__Written exercise A__.
Answer these questions using the text on reverberation chambers below.
(i) Which group is supporting industry efforts to bring reverberation chambers into mainstream over-the-air testing?
(ii) At what frequencies are methods for measuring antenna efficiency and total radiated power being developed?
(iii) Through what are the MIMO-over-the-air test methods being disseminated?

__Source__.
Reverberation Chambers

Reverberation Chambers

The Metrology for Wireless Systems Group is supporting industry efforts to move reverberation chambers into the mainstream of over-the-air (OTA) wireless device testing. These highly reflective metallic chambers produce the sorts of cluttered, highly multipath real-world conditions in which future wireless systems will increasingly operate. Using reverberation chambers (as opposed to traditional anechoic chambers) also simplifies and boosts the efficiency of testing, saving industry time and money in characterizing today’s portable 4G devices – and tomorrow’s 5G and massive MIMO devices.

Specifically, we are:

  • Refining OTA techniques for measuring large-form-factor wireless devices in reverberation chambers, including body-worn devices tested on human phantoms, and disseminating best-practice methods and uncertainties to the wireless industry.
  • Supporting the current 4G cellular telecommunications industry by developing reverberation-chamber calibrations and uncertainties for MIMO-over-the-air test methods and disseminating these methods through CTIA certification working groups.
  • Developing reverberation-chamber methods with uncertainties for measuring antenna efficiency and total radiated power at mmWave frequencies.
  • Applying power- and phase-normalized wave parameters to the calibration of modulated-signal measurements in a reverberation chamber at mmWave frequencies for new, highly accurate modulated-signal radiated power measurements.
  • Quantifying the effect on uncertainty of using a reference antenna that has different radiation characteristics than the unknown device-under-test (DUT) antenna (the “unknown K factor” problem).
  • Investigating the use of reverberation chambers for testing massive MIMO wireless devices to provide a multipath-rich environment for repeatable, laboratory-based testing.

__Data for processing__.
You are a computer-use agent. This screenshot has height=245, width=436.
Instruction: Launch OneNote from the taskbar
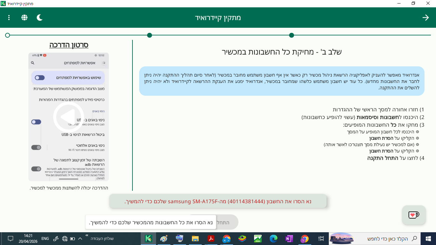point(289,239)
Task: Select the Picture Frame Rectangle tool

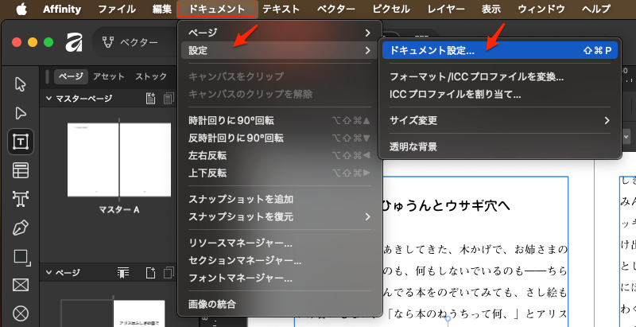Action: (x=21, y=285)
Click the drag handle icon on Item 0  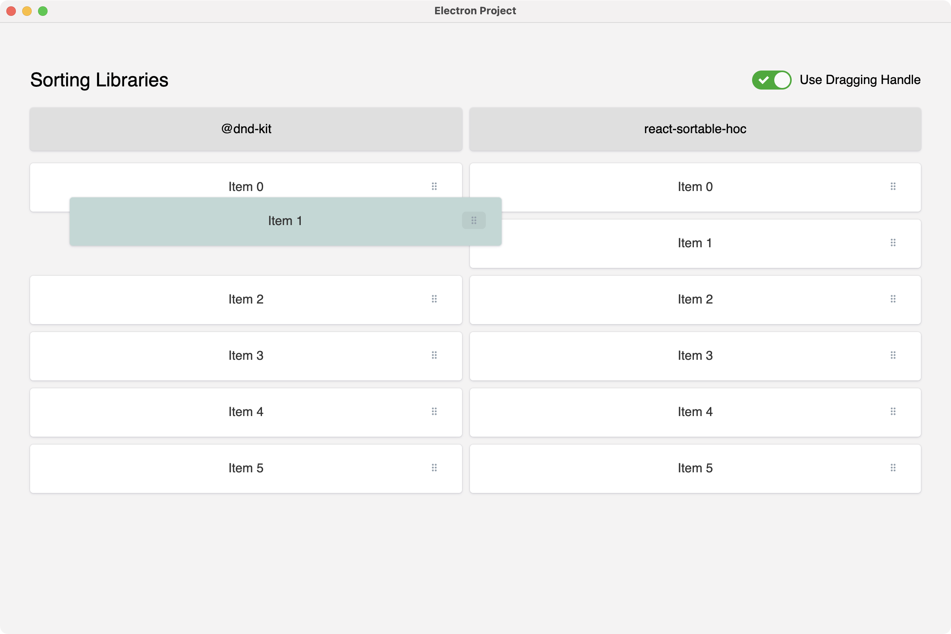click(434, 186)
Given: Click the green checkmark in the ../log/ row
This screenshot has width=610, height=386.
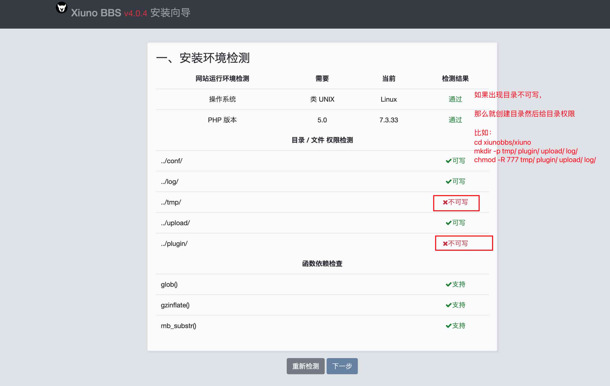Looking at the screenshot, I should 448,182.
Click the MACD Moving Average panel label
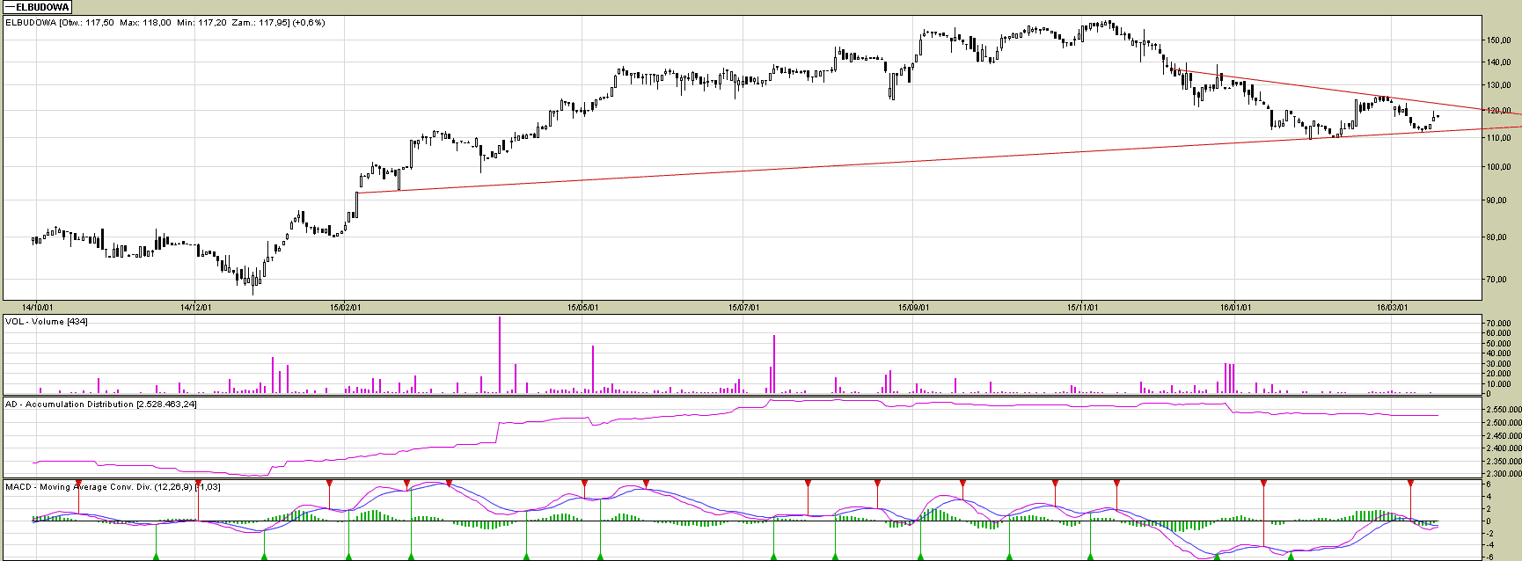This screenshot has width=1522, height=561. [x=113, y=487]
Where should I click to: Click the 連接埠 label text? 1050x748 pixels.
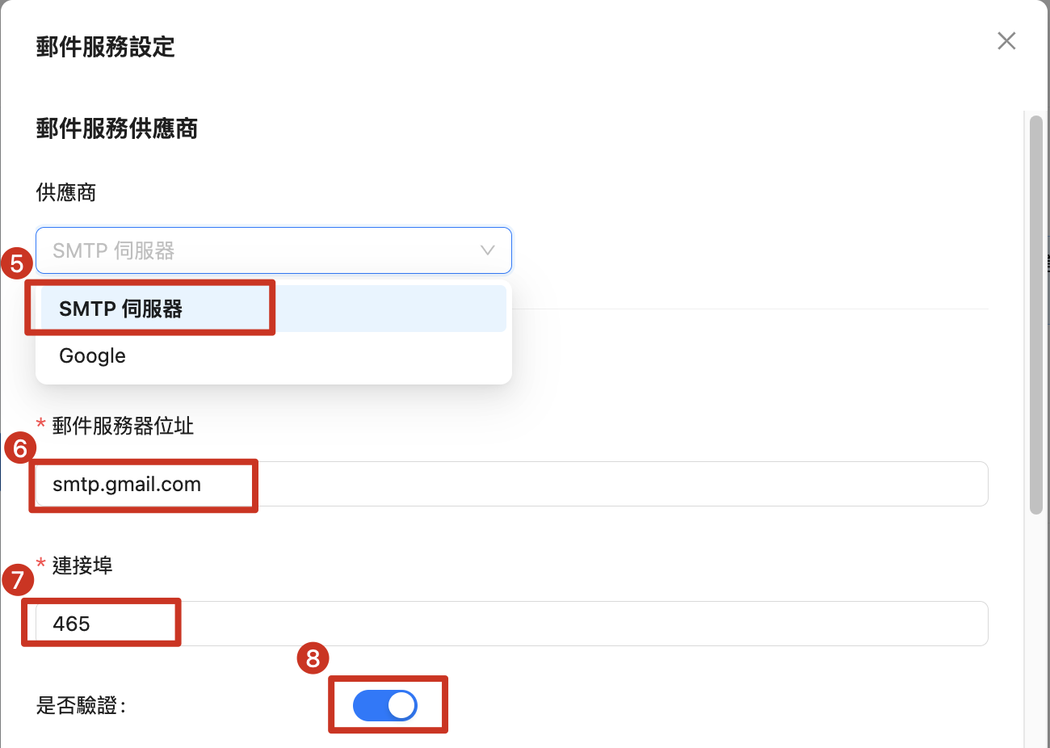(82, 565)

* * *

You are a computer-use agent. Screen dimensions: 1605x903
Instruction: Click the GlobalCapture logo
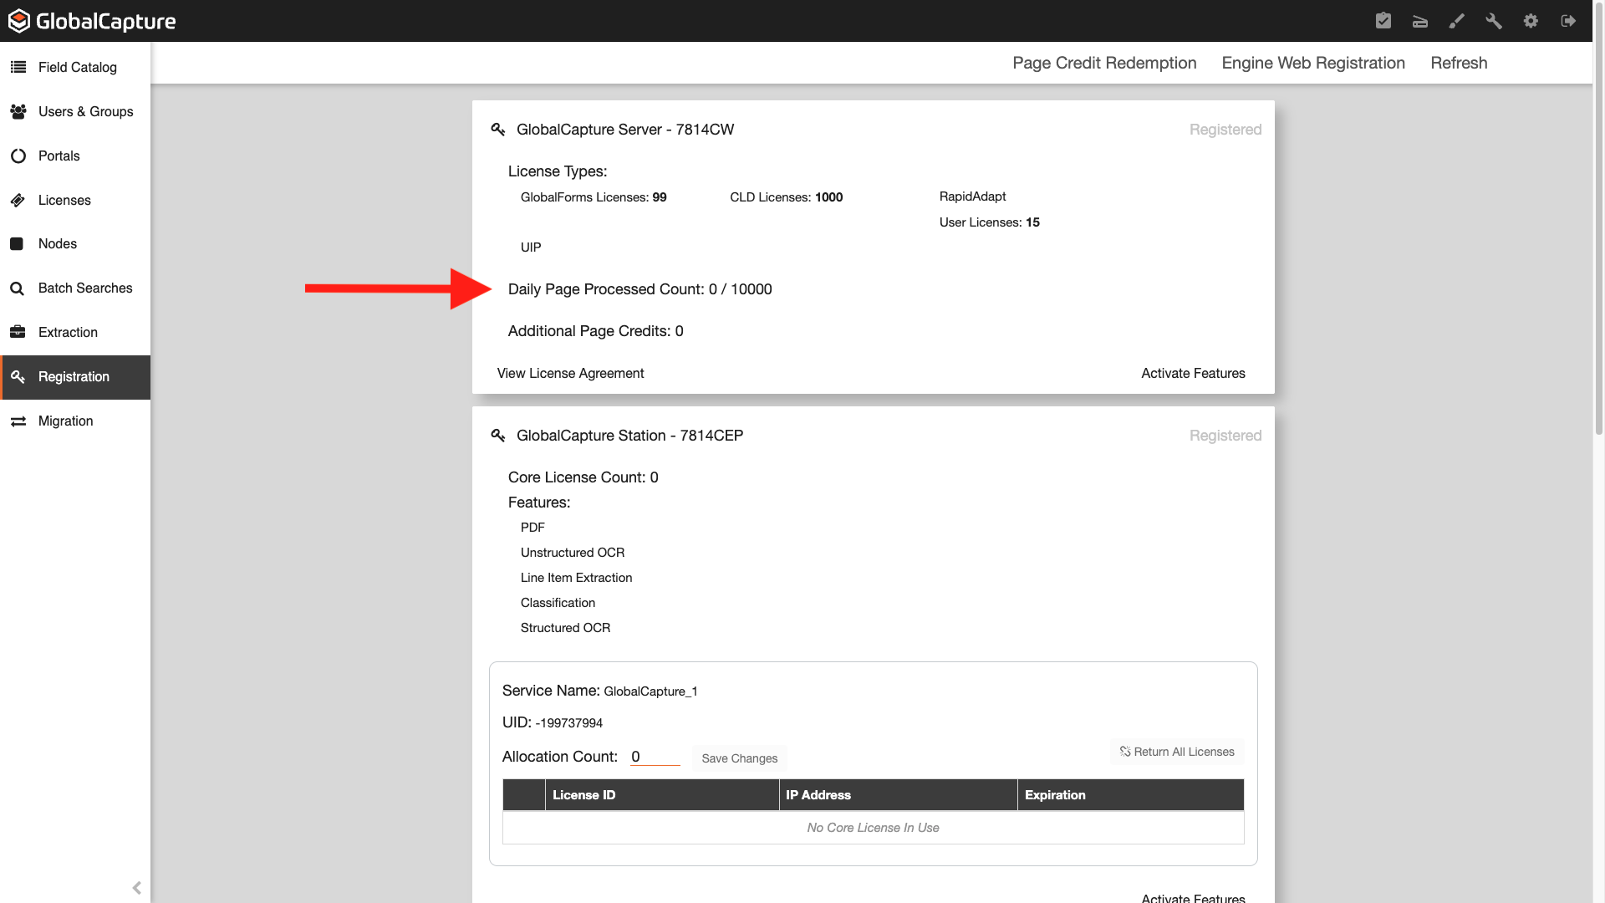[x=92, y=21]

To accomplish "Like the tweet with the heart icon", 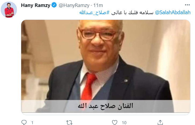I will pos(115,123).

__Written exercise B__.
Select every line of the entries above that contains the string "label".

__Output A__.
(i) The Metrology for Wireless Systems Group.
(ii) mmWave frequencies.
(iii) CTIA certification working groups.

__Output B__.
Click the MACD Moving Average panel label
Where should I click to: Click the 連接埠 label text? 1050x748 pixels.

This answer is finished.